* **Aufgabe a**:
Stimmen die folgenden Aussagen mit dem Lesetext über den großen Mandarin überein? Beantworten Sie jede mit Ja oder Nein und zitieren Sie die entscheidenden Worte des Textes wörtlich.
(i) Der Amtsdirektor lässt seine Kritiker verhaften.
(ii) Der Mandarin rät den Frauen, sich aus der Politik herauszuhalten.
(iii) Die Fleischersgattin gründet die Partei der Frauen.

Mit wachsamem Auge und allwissender Weisheit verfolgt der große Mandarin das Treiben der Protagonisten. Er durchschaut die perfiden Machtspiele des charakterlich armseligen Amtsdirektors, der vorsorglich all seine Kritiker und Gegenspieler verhaften lässt und sich schon vor der Wahl als veritabler Diktator erweist. Auf die geballte Unfähigkeit der Männer weiß der Mandarin Abhilfe: er ermutigt zwei um Rat suchenden Frauen, doch selbst politisch aktiv zu werden und zur moralisch verkommenen Männerherrschaft Alternativen zu entwickeln. Und so gründet die Fleischersgattin bald die Partei der Frauen. Auch die Kinder der kleinen Stadt werden zur Wahl mobilisiert.

* **Bereitgestellte Daten**:
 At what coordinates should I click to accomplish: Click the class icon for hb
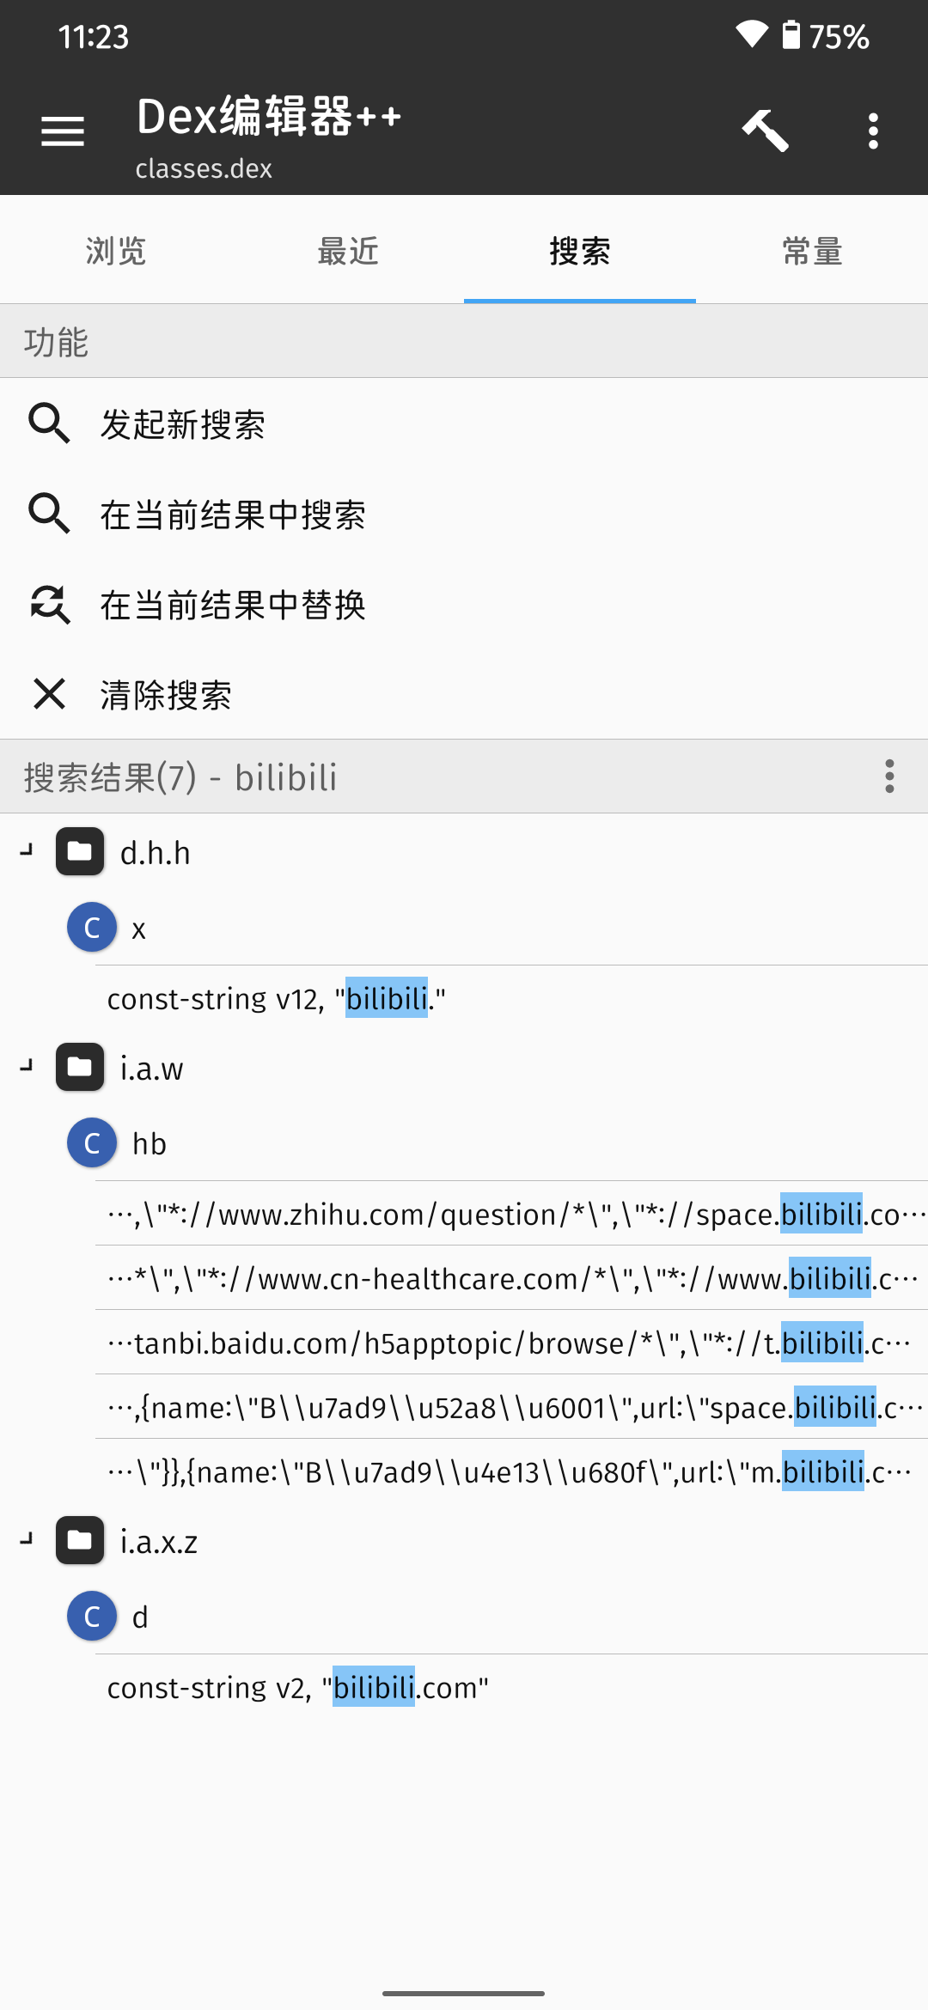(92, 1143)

* * *

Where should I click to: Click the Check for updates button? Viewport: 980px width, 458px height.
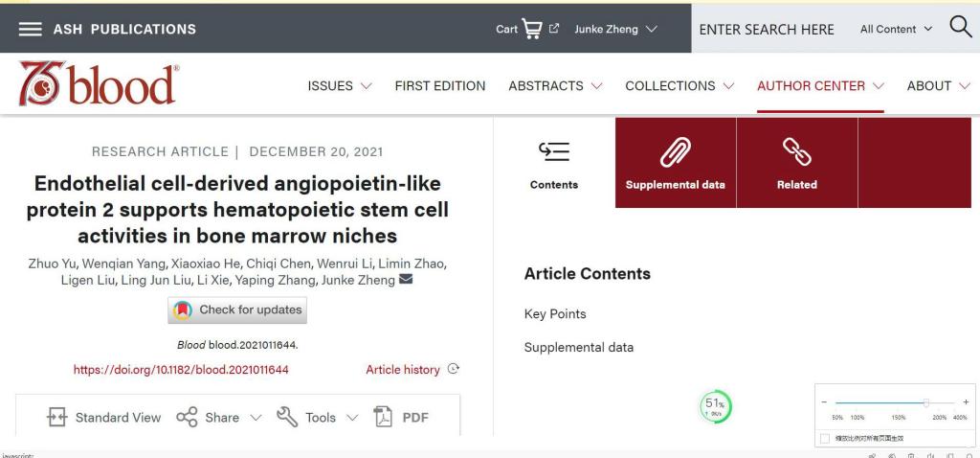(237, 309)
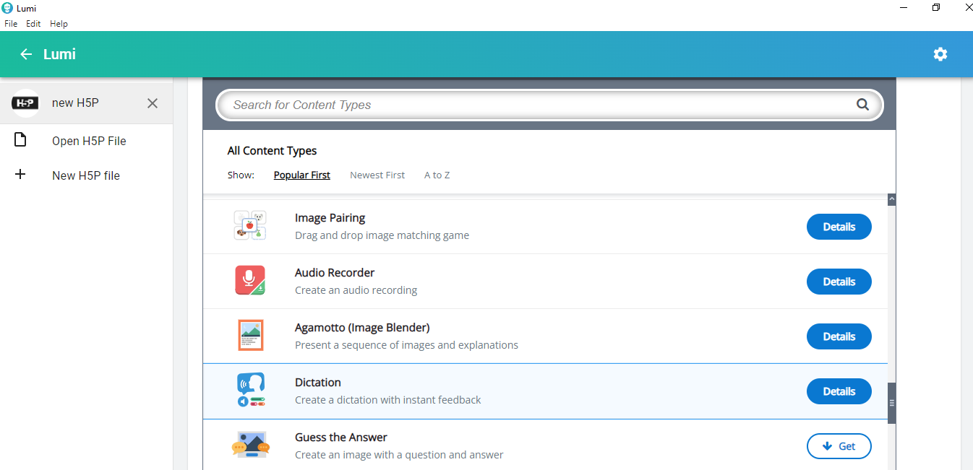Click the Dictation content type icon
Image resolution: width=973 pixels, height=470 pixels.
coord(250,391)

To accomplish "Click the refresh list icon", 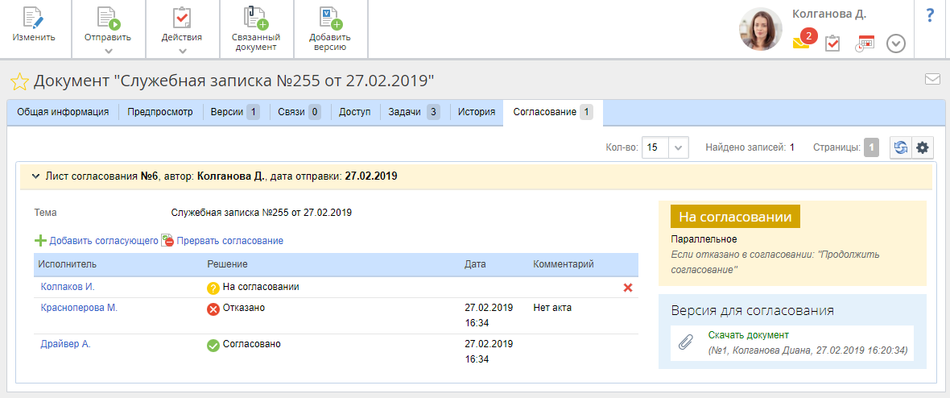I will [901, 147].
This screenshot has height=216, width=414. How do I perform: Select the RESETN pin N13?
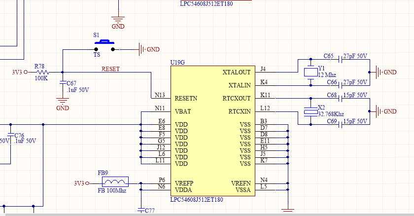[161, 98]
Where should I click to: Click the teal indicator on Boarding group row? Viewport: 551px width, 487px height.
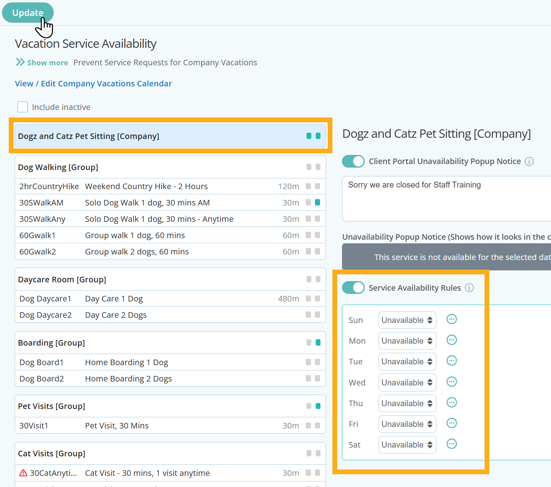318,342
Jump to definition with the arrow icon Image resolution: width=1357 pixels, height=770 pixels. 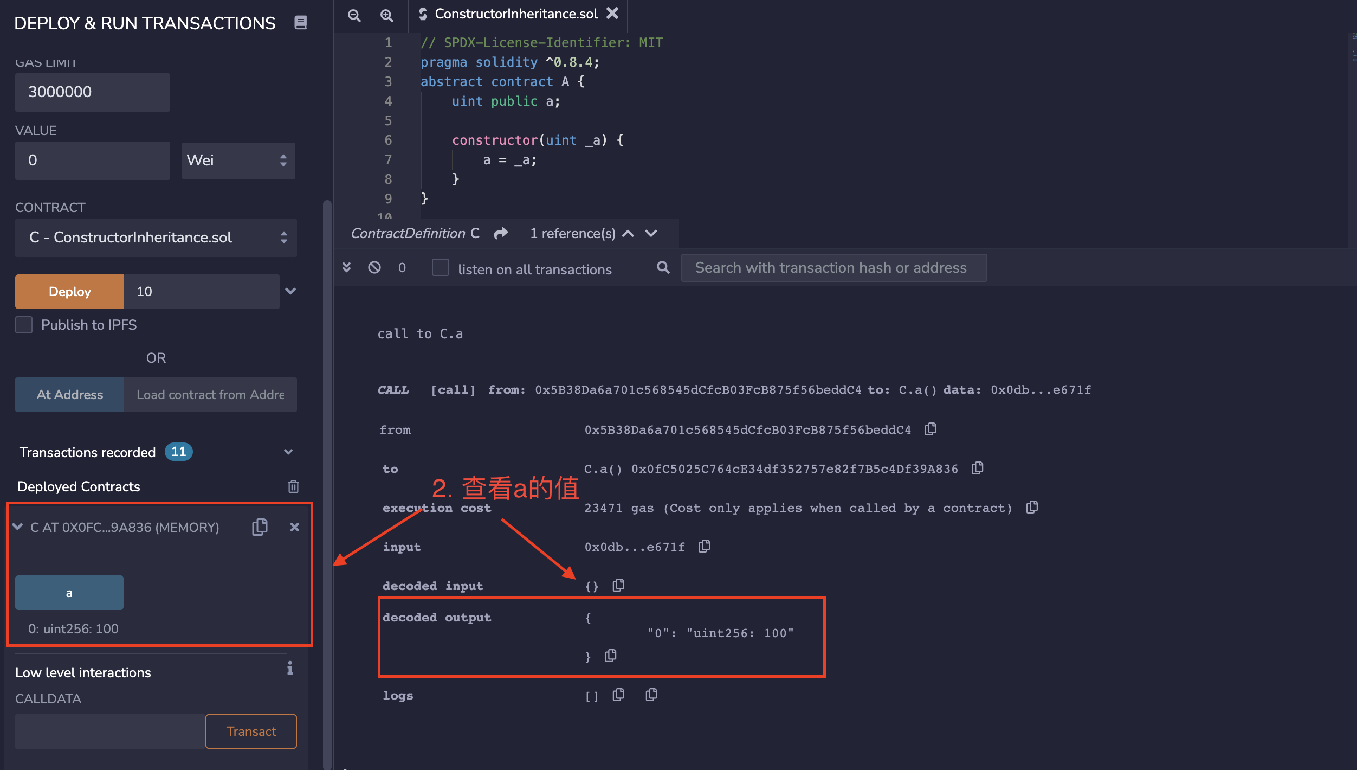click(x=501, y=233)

* **Aufgabe b**:
Welche Zeilen oben enthalten das Wort „Where“? Sammeln Sie alle diese Zeilen und schreiben Sie jede vollständig ab.

* **Vollständige Lösung a**:
(i) Ja: „der vorsorglich all seine Kritiker und Gegenspieler verhaften lässt“
(ii) Nein: „er ermutigt zwei um Rat suchenden Frauen, doch selbst politisch aktiv zu werden“
(iii) Ja: „Und so gründet die Fleischersgattin bald die Partei der Frauen.“

* **Vollständige Lösung b**:
Where should I click to: Click the Check for updates button? Viewport: 980px width, 458px height.
Where should I click to: Click the teal indicator on Boarding group row? Viewport: 551px width, 487px height.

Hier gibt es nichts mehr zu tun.